Exercise
Convert the data below into a JSON list of strings, with one string for each line and blank lines omitted.

Extracted records
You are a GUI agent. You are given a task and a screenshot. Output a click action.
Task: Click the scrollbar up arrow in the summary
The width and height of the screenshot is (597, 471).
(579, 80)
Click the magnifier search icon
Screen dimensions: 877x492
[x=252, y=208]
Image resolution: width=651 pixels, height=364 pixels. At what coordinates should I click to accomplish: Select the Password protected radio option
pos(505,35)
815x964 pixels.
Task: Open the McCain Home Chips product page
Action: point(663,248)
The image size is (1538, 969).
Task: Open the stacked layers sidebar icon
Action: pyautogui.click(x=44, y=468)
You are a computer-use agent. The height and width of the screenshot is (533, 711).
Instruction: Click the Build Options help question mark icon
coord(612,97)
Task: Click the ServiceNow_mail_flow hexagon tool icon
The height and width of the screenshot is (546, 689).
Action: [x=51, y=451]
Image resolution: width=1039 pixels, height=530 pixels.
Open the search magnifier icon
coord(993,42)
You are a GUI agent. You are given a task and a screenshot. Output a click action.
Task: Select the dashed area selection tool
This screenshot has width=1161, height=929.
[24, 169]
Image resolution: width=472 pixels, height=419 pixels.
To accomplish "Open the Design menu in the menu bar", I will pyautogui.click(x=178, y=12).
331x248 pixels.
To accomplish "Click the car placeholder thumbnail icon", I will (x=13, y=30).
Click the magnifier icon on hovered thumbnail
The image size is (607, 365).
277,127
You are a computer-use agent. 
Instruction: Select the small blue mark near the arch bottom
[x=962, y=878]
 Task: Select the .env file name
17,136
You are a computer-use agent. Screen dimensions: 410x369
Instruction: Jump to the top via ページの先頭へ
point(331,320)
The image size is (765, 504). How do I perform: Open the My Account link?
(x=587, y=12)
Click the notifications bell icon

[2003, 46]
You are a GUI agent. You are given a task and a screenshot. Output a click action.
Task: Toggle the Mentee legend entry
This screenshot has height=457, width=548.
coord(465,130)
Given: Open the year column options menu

Final result
[
  "You are a GUI agent. You are given a task and a screenshot. Output a click action.",
  "Task: Click the scrollbar up arrow in the summary",
  "The width and height of the screenshot is (597, 471).",
  "(579, 80)",
  "Click the magnifier search icon",
  "Screen dimensions: 877x492",
  "[x=252, y=208]",
  "Image resolution: width=651 pixels, height=364 pixels. At what coordinates should I click to accomplish: Select the Password protected radio option",
  "pos(505,35)",
  "815x964 pixels.",
  "Task: Open the McCain Home Chips product page",
  "Action: point(663,248)",
  "The image size is (1538, 969).",
  "Task: Open the stacked layers sidebar icon",
  "Action: pyautogui.click(x=44, y=468)",
  "You are a computer-use agent. The height and width of the screenshot is (533, 711).",
  "Instruction: Click the Build Options help question mark icon",
  "coord(612,97)",
  "Task: Click the ServiceNow_mail_flow hexagon tool icon",
  "The height and width of the screenshot is (546, 689).",
  "Action: [x=51, y=451]",
  "Image resolution: width=1039 pixels, height=530 pixels.",
  "Open the search magnifier icon",
  "coord(993,42)",
  "You are a GUI agent. You are given a task and a screenshot. Output a click action.",
  "Task: Select the dashed area selection tool",
  "This screenshot has width=1161, height=929.",
  "[24, 169]",
  "Image resolution: width=472 pixels, height=419 pixels.",
  "To accomplish \"Open the Design menu in the menu bar\", I will pyautogui.click(x=178, y=12).",
  "331x248 pixels.",
  "To accomplish \"Click the car placeholder thumbnail icon\", I will (x=13, y=30).",
  "Click the magnifier icon on hovered thumbnail",
  "The image size is (607, 365).",
  "277,127",
  "You are a computer-use agent. ",
  "Instruction: Select the small blue mark near the arch bottom",
  "[x=962, y=878]",
  " Task: Select the .env file name",
  "17,136",
  "You are a computer-use agent. Screen dimensions: 410x369",
  "Instruction: Jump to the top via ページの先頭へ",
  "point(331,320)",
  "The image size is (765, 504). How do I perform: Open the My Account link?",
  "(x=587, y=12)",
  "Click the notifications bell icon",
  "[2003, 46]",
  "You are a GUI agent. You are given a task and a screenshot. Output a click action.",
  "Task: Toggle the Mentee legend entry",
  "This screenshot has height=457, width=548.",
  "coord(465,130)",
  "Given: Open the year column options menu"
]